商品の仕入れが少額であれば問題ありませんが、高額になる予定があるという場合は、利用限度額を意識してカードの契約をする必要があります。どうしても大量の商品を購入しなくてはいけない場合は利用限度額を引き上げることもできますが、審査が行われるため希望通りになるとは限らない点に注意しましょう。
支出管理の必要性
クレジットカードは後払いであるため、現時点で自分が今いくら使っているのか把握しにくい傾向にあります。「予想していたよりも高額の請求が来て驚いた」という経験のある方も多いでしょう。
クレジットカードを使って仕入れを行う場合は、何にいくら使ったのかを把握しながら、計画的に仕入れを行うことが大切です。ついつい必要以上に仕入れをしすぎてしまわないよう、事前に仕入れ量を決めたり、これまでの利用額を把握したりしながら慎重に業務を進めましょう。
支払い方法によっては手数料が必要
クレジットカードを利用してリボ払い・分割払いなどの特定のサービスを選択すると、手数料が発生します。リボ払いは毎月の支払い金額を指定して支払う方法で、分割払いは支払回数を指定して支払う方法です。毎月の支払いを抑えられる便利な方法ですが、手数料がかかるため、本来の支払い金額よりも高くなってしまう点に注意が必要です。

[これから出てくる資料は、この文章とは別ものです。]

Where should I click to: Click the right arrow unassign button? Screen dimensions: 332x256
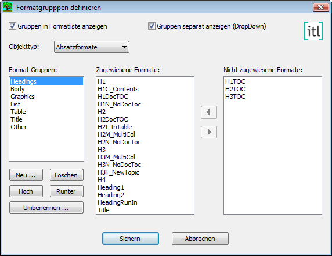[209, 132]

リボ払いの手数料は年間15.00%程度のところが多く、例えば、10万円の買い物をして月々5,000円ずつ支払った場合、手数料の総額は13,000円程度になります。分割払いの手数料はリボ払いよりも少し低めに設定されていることが一般的です。
商品の仕入れに使うクレジットカードの選び方
商品の仕入れにクレジットカードを使用する際はどのようなカードを選べばいいのでしょうか。選び方を3つのポイントから解説します。
利用限度額が十分であるか
これまでに解説してきた通り、クレジットカードには利用限度額が設定されているため、商品の仕入れが問題なく行える金額であるかどうか確認する必要があります。

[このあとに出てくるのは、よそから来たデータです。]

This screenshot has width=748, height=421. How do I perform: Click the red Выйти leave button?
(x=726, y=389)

利用限度額の目安はカード会社のホームページなどから確認できます。いつでも決済できるように、ゆとりのある限度額が設定されたクレジットカードを選ぶことが望ましいでしょう。なお、具体的な金額は審査を行ってから決まるため、カード会社のホームページにはおおよその金額が記載されています。
年会費が事業規模に対して適切か
クレジットカードの年会費はカード会社やプランによって異なり、無料のものから10万円以上するものまでさまざまです。クレジットカードのランクは一般・ゴールド・プラチナ・ブラックがあり、ランクが高いほど手厚いサービスを受けられますが、年会費も高くなる傾向にあります。

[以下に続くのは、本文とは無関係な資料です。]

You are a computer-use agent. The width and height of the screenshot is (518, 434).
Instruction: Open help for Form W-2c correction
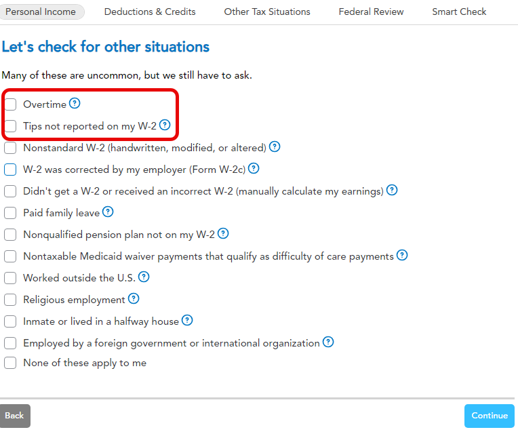coord(254,168)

サービスの充実したクレジットカードはポイントやマイルの還元率が高く設定されていることがあり、よく買い物や旅行をするという方は、よりお得に使える可能性があります。しかし、年会費が高額のためにかえって出費が増えてしまうケースもあるので、まずは年会費の安いプランを選んでおく方が安心です。
審査が通りやすいかどうか
クレジットカードの申込時には、カード会社が定めた審査基準に基づいて審査が行われます。具体的な審査基準は公開されていないため、事前に確認してから申し込むということはできません。しかし、事業規模に対して高すぎるランクのカードを選んだり、1度で複数の会社のカードを申し込んだりすると、審査に通らない可能性が高くなるでしょう。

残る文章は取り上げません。